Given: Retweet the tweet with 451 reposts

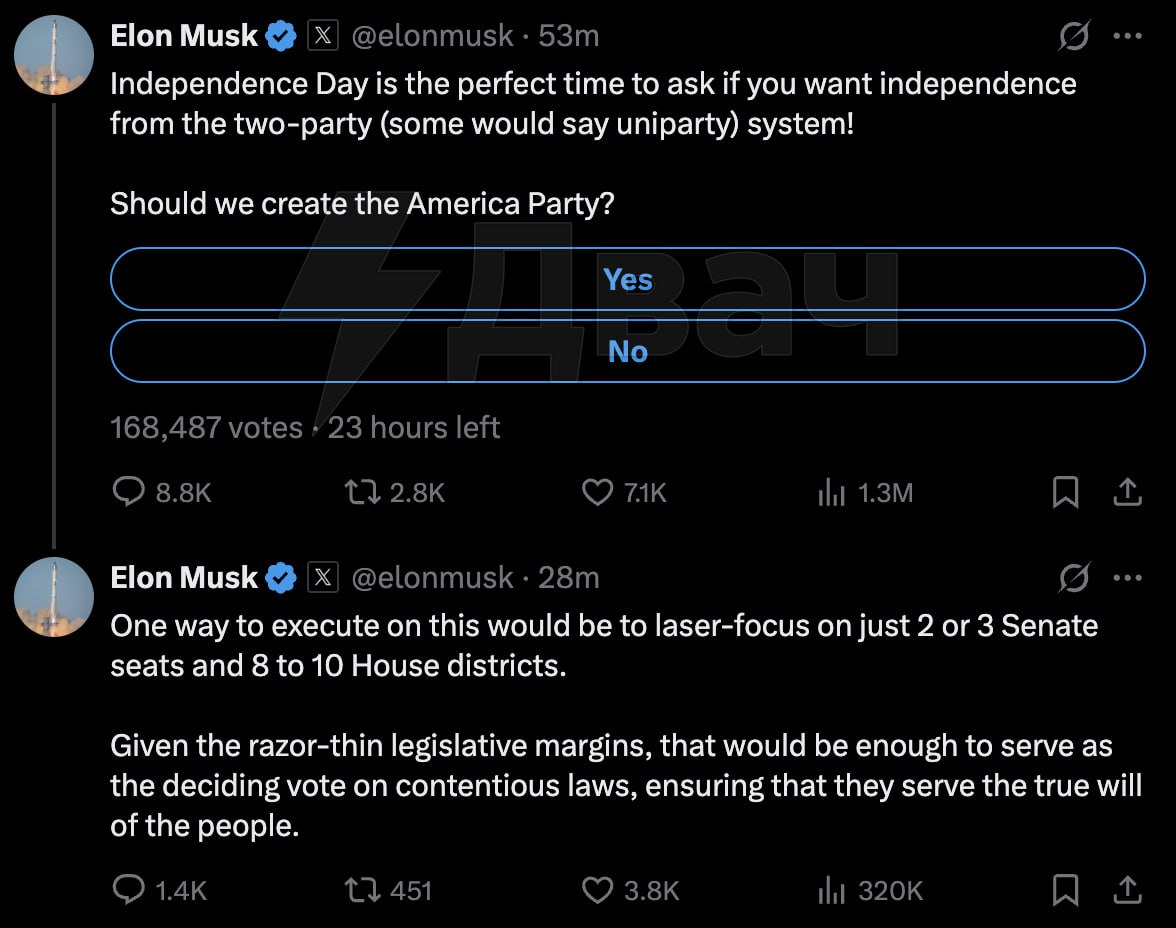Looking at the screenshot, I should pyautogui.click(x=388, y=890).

=====

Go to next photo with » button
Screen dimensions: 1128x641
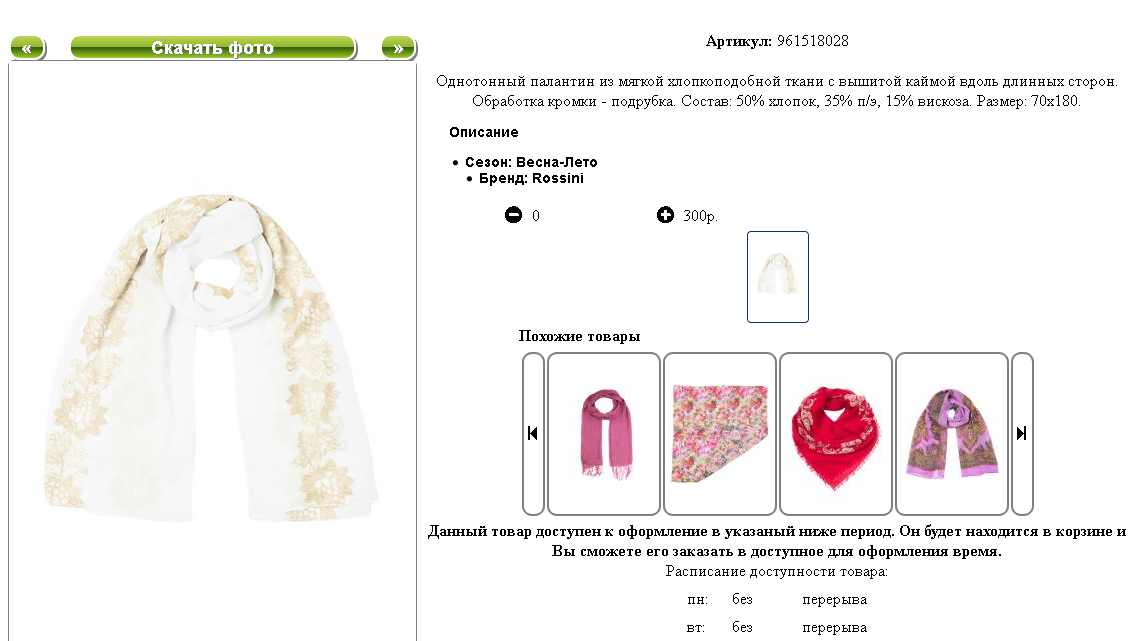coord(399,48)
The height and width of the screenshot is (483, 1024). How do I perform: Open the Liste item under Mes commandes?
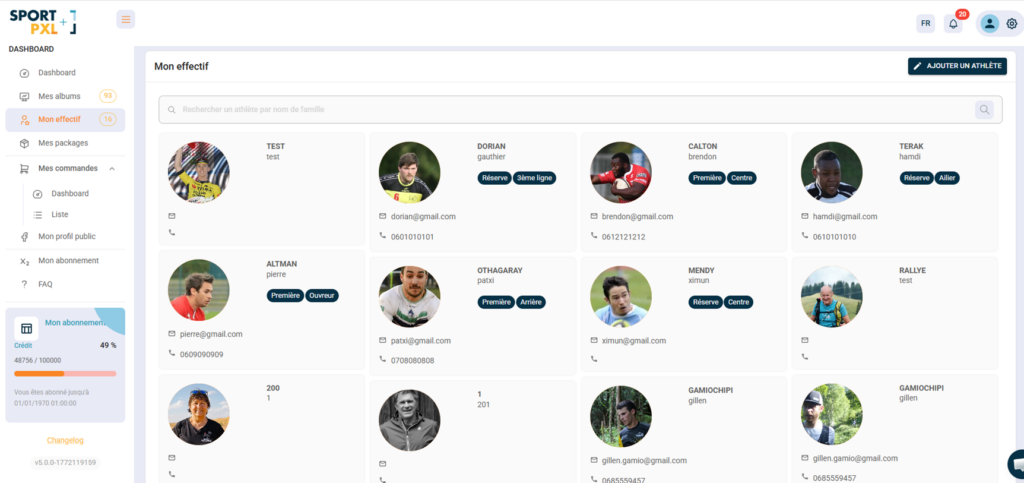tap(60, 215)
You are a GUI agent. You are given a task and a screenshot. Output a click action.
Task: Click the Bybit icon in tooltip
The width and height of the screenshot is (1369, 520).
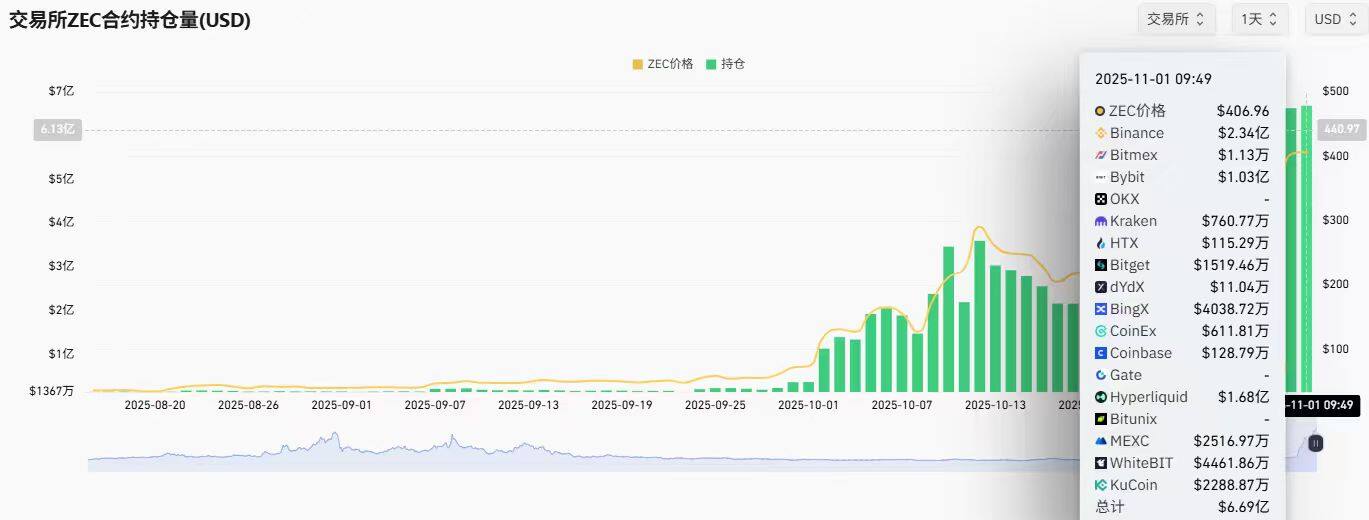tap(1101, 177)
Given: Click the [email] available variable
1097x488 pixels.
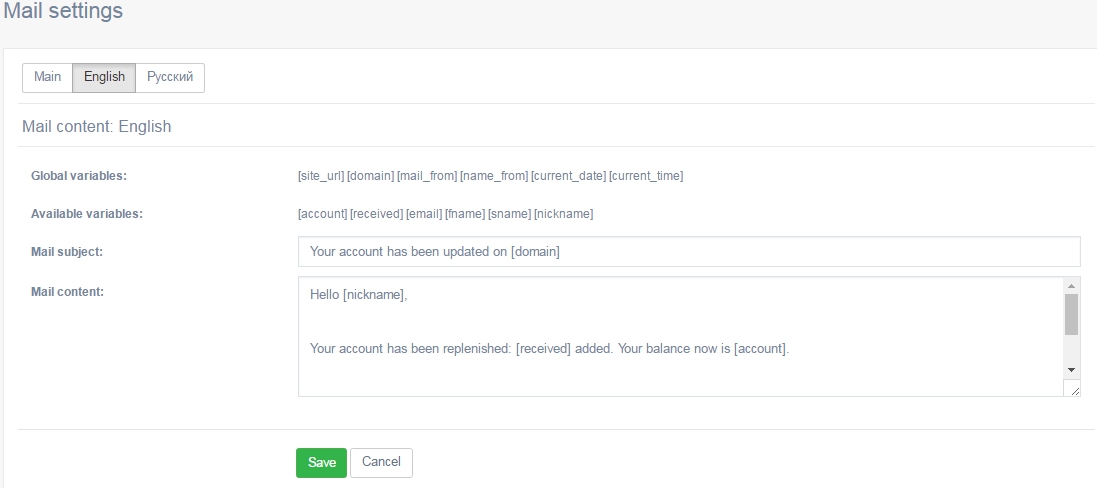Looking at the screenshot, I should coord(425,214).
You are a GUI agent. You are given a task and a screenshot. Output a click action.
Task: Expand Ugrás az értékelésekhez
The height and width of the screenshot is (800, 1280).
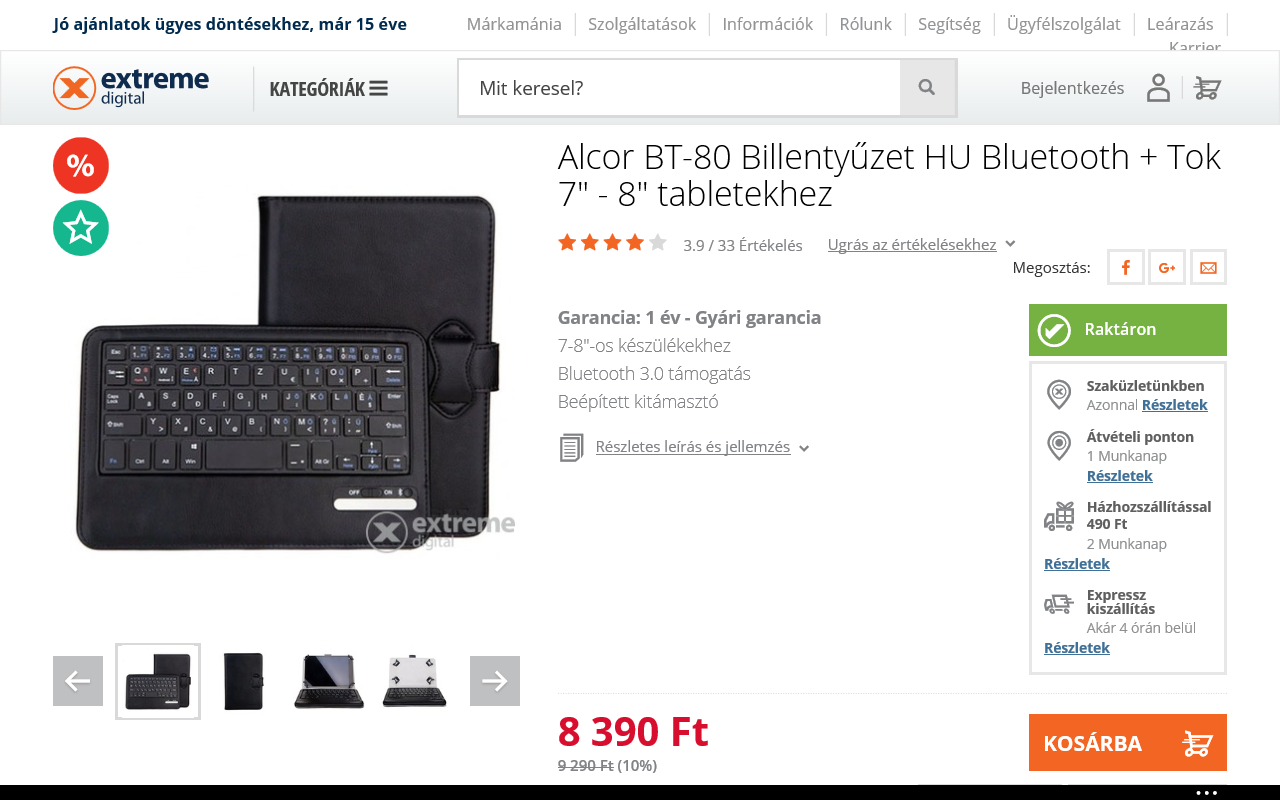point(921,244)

=====

◆ **ABOUT THIS TASK**
Print the line above containing "Screen dimensions: 1128x641", the line containing "Task: Expand Ugrás az értékelésekhez", and everything between them, exactly as written. Pictures stay out.

◆ **SOLVED PROBLEM**
Screen dimensions: 1128x641
coord(399,48)
The height and width of the screenshot is (483, 1024). How do I perform: Open the Liste item under Mes commandes?
tap(60, 215)
You are a GUI agent. You are given a task and a screenshot. Output a click action.
Task: Click the Bybit icon in tooltip
The width and height of the screenshot is (1369, 520).
tap(1101, 177)
Given: Click the [email] available variable
1097x488 pixels.
Looking at the screenshot, I should coord(425,214).
You are a GUI agent. You are given a task and a screenshot. Output a click action.
Task: Expand Ugrás az értékelésekhez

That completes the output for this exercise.